• _WHAT THE EXERCISE ASKS_: In the lines from the one holding "Where should I" through the one holding "pyautogui.click(x=123, y=230)", inclusive, change "kanji" to "character" and keep everything else the same. Give those lines again without the pictures.

(Part of a data file)
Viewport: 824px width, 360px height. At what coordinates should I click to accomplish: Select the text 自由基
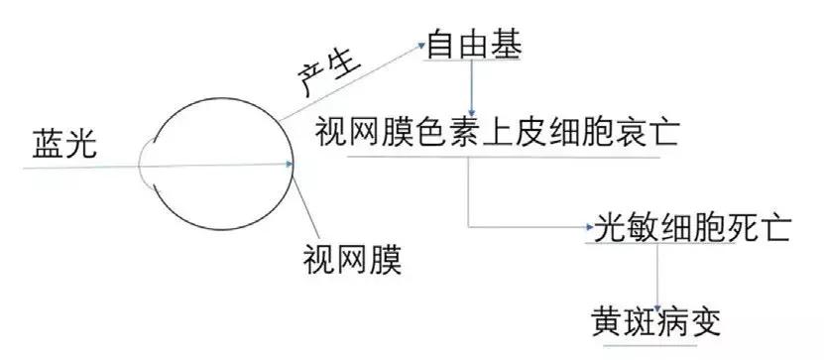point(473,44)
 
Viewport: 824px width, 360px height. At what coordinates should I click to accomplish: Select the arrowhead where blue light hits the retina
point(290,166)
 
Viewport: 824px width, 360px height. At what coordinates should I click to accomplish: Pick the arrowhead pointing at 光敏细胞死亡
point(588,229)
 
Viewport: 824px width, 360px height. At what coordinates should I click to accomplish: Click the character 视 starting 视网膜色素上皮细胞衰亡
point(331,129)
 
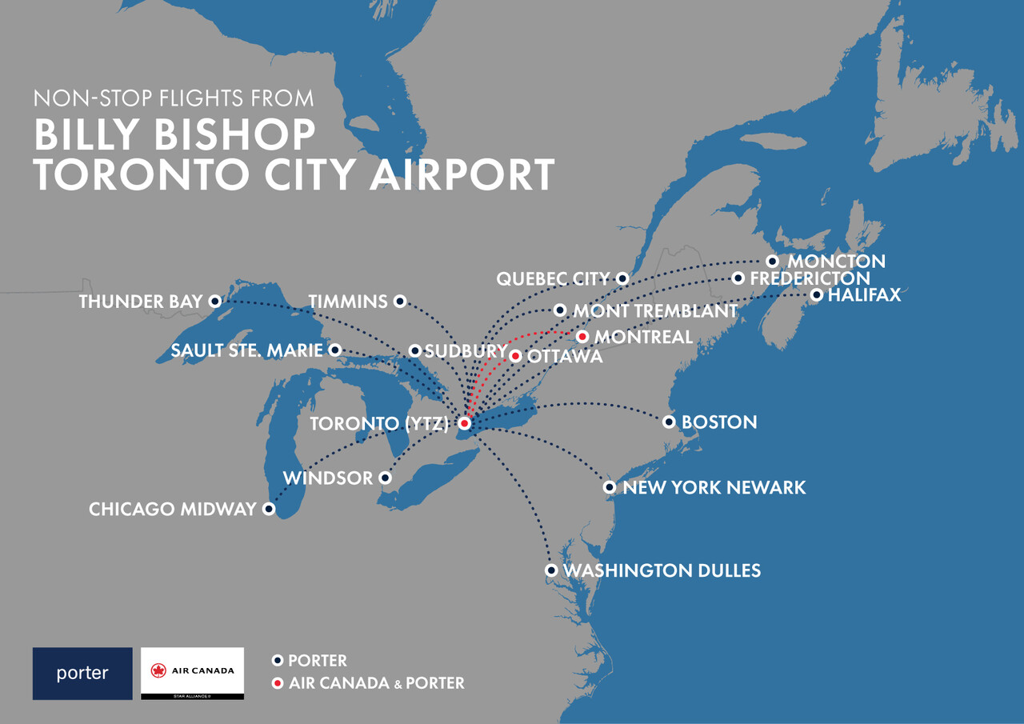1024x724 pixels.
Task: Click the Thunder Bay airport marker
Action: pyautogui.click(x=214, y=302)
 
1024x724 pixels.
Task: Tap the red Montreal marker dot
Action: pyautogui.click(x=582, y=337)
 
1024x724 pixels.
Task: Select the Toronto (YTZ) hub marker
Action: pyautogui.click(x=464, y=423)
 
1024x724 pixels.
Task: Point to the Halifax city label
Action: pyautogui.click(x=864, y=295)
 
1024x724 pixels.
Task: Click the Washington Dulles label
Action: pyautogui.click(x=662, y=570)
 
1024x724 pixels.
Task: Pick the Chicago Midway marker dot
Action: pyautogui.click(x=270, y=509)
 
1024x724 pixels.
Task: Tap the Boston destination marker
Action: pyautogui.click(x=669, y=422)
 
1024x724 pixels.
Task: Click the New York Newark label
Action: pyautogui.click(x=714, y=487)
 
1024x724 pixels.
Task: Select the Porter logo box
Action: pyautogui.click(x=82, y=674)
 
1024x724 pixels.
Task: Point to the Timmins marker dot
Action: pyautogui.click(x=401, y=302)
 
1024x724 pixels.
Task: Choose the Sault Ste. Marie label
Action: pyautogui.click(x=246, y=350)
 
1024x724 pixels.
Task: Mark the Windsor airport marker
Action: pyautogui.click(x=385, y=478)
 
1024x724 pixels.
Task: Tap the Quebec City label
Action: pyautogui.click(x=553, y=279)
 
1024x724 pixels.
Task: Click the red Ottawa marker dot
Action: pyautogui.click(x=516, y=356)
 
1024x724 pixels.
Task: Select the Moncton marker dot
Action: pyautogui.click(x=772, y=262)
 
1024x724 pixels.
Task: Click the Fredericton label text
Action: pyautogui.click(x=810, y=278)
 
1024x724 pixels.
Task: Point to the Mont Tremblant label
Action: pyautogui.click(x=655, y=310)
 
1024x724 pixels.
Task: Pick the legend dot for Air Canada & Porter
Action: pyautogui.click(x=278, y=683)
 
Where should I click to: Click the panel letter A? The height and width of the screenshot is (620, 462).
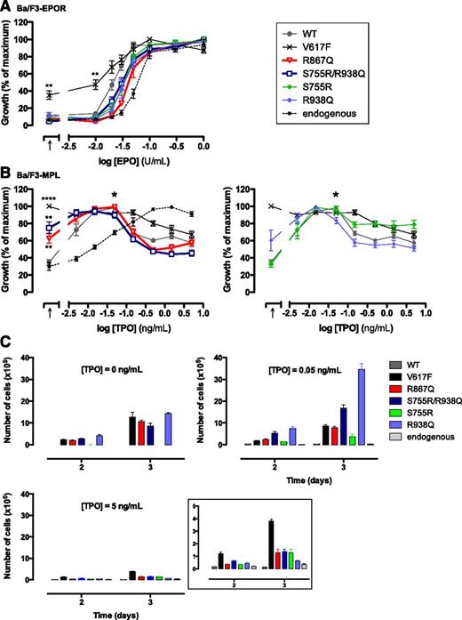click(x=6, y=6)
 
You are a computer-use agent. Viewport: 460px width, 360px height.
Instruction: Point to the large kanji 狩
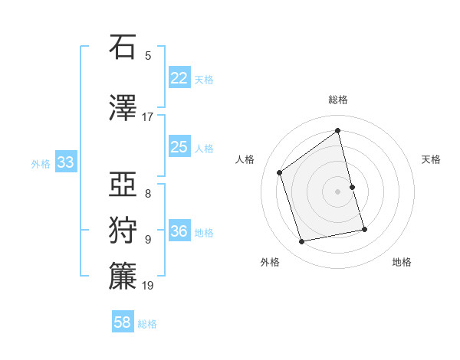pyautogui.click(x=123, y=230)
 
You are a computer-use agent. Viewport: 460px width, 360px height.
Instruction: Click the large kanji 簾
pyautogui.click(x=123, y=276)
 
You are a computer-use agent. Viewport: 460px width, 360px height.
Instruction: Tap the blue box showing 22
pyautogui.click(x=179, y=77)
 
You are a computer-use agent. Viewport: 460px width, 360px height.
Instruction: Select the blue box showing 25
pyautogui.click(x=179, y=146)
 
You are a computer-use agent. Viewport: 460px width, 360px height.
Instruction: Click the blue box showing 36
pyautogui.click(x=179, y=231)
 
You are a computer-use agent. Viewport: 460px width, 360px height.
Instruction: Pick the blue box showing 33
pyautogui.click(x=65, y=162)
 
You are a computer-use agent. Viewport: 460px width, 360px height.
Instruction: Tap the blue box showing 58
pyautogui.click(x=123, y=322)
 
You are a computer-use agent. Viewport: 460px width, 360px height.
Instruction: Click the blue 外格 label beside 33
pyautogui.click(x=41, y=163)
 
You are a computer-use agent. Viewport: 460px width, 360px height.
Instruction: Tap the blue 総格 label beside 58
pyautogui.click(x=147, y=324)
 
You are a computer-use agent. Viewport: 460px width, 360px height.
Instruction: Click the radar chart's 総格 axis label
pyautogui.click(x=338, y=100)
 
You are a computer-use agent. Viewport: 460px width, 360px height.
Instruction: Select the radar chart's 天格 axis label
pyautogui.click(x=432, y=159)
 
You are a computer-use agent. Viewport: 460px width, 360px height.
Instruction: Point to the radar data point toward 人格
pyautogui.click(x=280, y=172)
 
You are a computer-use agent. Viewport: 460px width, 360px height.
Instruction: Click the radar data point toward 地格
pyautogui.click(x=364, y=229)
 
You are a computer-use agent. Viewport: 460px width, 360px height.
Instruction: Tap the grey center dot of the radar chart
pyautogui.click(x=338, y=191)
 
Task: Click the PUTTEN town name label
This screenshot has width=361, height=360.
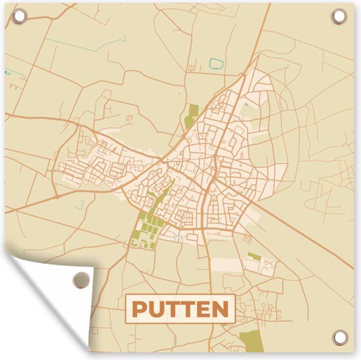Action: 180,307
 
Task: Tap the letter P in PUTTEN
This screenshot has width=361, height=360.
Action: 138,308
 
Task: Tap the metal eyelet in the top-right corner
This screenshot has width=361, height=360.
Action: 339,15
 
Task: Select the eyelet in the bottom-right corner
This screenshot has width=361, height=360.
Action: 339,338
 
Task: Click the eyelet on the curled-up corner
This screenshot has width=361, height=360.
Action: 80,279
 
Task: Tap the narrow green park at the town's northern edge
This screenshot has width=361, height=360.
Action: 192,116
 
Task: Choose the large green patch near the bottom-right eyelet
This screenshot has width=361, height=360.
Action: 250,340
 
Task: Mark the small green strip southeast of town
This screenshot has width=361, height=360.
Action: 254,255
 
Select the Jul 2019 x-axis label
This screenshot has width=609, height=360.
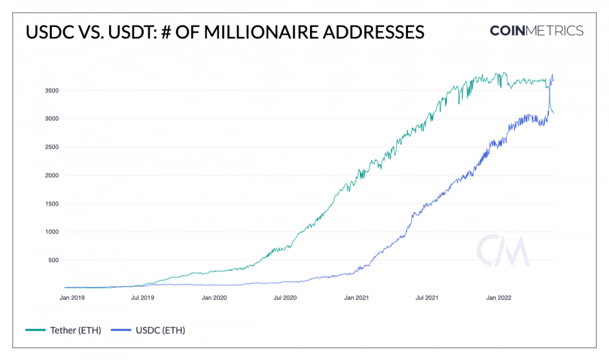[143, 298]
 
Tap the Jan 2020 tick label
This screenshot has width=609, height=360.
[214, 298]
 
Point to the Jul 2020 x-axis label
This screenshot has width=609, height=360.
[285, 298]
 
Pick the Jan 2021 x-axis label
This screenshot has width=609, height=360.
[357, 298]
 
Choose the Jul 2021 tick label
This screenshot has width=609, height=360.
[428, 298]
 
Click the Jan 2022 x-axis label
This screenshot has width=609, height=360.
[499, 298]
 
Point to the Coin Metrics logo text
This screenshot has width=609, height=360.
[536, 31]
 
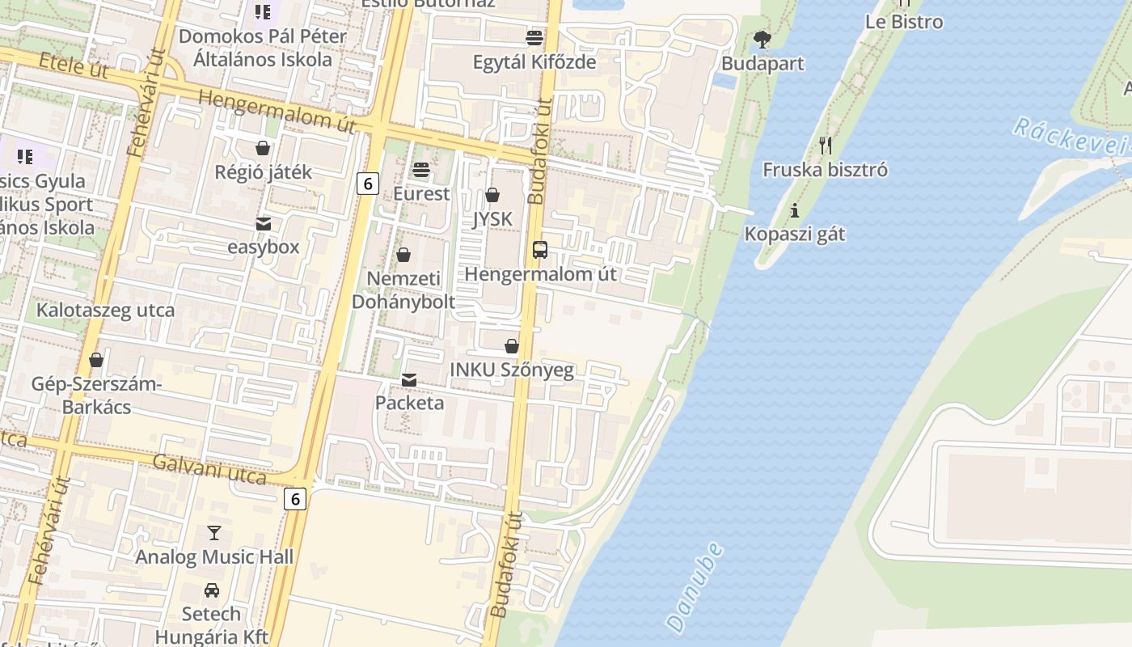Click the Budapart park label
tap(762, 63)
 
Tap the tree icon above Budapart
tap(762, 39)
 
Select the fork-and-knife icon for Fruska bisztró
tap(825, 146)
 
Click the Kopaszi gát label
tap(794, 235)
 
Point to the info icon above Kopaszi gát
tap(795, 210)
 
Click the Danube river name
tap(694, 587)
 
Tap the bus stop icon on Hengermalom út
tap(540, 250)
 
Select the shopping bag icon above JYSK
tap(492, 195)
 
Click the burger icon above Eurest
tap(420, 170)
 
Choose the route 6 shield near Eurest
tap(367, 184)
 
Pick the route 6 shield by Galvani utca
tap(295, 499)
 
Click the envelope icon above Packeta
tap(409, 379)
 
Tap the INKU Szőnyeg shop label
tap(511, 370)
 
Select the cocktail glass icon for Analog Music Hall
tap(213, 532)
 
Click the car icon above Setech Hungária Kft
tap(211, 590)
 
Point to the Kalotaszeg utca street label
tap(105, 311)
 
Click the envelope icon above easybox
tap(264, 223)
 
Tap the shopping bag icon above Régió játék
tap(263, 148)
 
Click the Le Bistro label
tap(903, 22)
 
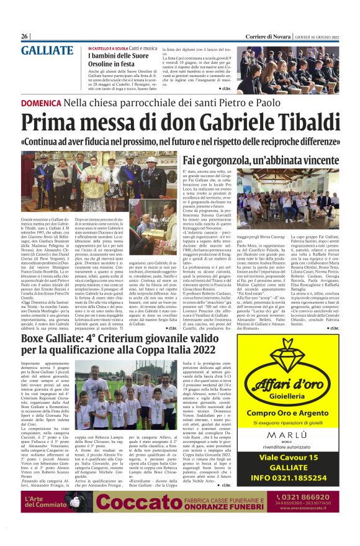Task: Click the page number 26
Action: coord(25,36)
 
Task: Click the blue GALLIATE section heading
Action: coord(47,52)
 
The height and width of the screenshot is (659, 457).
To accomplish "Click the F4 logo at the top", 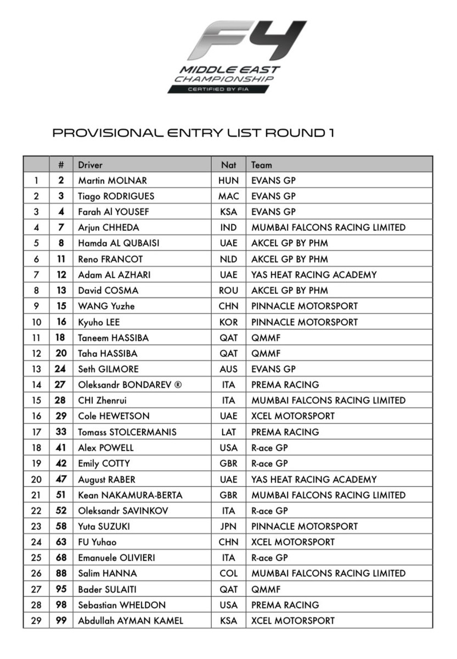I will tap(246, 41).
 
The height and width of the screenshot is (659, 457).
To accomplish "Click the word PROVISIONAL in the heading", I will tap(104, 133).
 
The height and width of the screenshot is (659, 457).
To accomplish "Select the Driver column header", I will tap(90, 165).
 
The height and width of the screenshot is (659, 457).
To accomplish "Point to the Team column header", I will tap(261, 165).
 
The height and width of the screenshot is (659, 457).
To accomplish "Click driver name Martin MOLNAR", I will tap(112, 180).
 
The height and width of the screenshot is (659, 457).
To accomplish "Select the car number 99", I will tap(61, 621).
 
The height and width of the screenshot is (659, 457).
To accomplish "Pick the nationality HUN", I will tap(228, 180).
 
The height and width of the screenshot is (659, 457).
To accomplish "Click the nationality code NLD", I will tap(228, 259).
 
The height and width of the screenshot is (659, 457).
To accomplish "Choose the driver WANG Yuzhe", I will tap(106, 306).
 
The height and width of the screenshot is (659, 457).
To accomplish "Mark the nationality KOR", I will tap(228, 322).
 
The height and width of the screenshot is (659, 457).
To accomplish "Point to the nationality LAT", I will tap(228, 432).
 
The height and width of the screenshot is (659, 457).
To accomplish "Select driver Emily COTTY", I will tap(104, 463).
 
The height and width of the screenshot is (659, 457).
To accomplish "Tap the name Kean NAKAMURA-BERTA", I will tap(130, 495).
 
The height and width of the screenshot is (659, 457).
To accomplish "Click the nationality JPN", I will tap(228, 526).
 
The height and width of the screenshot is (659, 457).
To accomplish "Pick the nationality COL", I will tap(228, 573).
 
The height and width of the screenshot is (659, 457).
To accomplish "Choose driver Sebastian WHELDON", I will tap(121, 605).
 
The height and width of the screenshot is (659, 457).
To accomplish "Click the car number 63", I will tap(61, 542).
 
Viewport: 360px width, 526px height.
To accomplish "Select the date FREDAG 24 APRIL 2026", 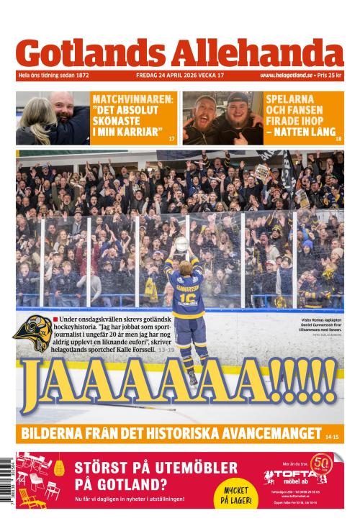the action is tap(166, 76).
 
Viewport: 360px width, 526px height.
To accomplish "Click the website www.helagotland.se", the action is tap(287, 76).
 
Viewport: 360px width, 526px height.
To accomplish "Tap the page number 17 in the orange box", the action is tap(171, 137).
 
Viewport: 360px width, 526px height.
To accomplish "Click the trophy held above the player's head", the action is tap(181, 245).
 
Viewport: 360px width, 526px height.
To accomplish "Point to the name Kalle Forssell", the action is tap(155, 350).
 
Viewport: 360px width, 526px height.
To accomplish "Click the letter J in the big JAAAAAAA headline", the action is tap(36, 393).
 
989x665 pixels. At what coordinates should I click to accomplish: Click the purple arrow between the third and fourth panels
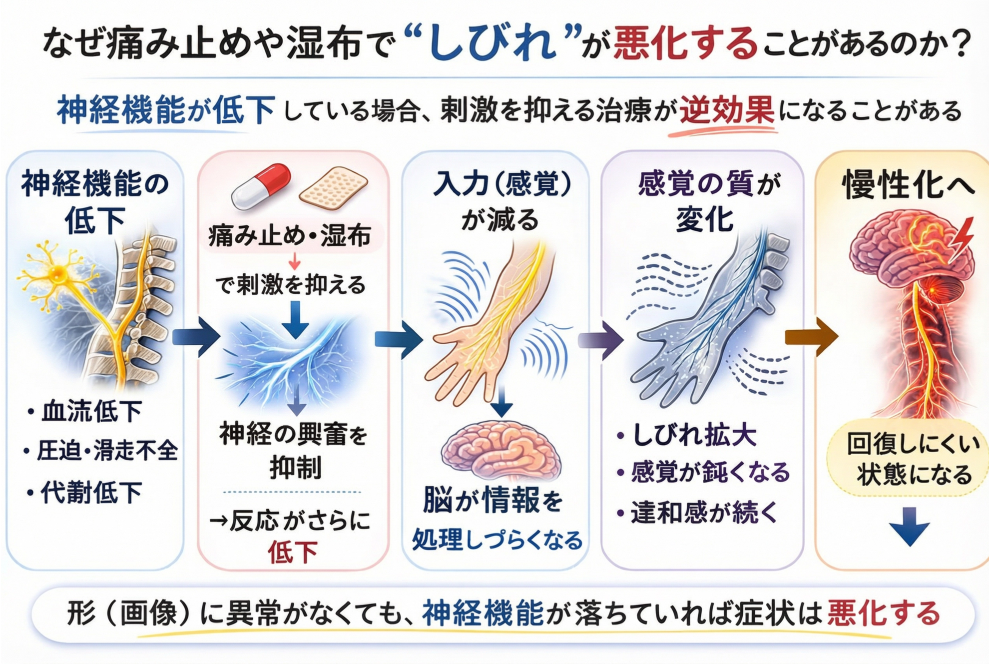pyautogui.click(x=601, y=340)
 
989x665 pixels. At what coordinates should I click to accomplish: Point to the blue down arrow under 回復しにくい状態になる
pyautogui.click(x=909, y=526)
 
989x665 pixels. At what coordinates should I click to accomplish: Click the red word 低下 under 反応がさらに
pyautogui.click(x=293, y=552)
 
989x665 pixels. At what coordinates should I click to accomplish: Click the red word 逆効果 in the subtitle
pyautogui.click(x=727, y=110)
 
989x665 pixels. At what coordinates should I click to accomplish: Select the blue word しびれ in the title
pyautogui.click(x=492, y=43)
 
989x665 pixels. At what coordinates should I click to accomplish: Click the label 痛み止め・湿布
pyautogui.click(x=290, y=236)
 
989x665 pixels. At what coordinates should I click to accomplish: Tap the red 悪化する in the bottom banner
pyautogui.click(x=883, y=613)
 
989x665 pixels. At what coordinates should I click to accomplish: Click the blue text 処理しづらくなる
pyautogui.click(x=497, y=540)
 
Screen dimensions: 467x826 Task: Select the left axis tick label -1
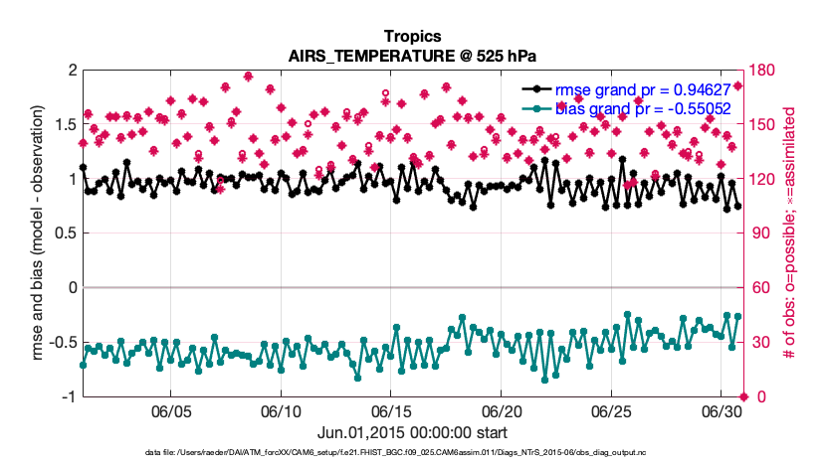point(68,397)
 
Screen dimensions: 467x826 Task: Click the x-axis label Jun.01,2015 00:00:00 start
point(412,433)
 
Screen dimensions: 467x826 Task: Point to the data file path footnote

• _TASK OUTPUT_:
Where should I click to: Click the panel letter A? The height and width of the screenshot is (620, 462).
click(x=6, y=6)
 
You are a computer-use agent. Viewport: 460px width, 360px height.
Instruction: Point to the large character 狩
pyautogui.click(x=123, y=230)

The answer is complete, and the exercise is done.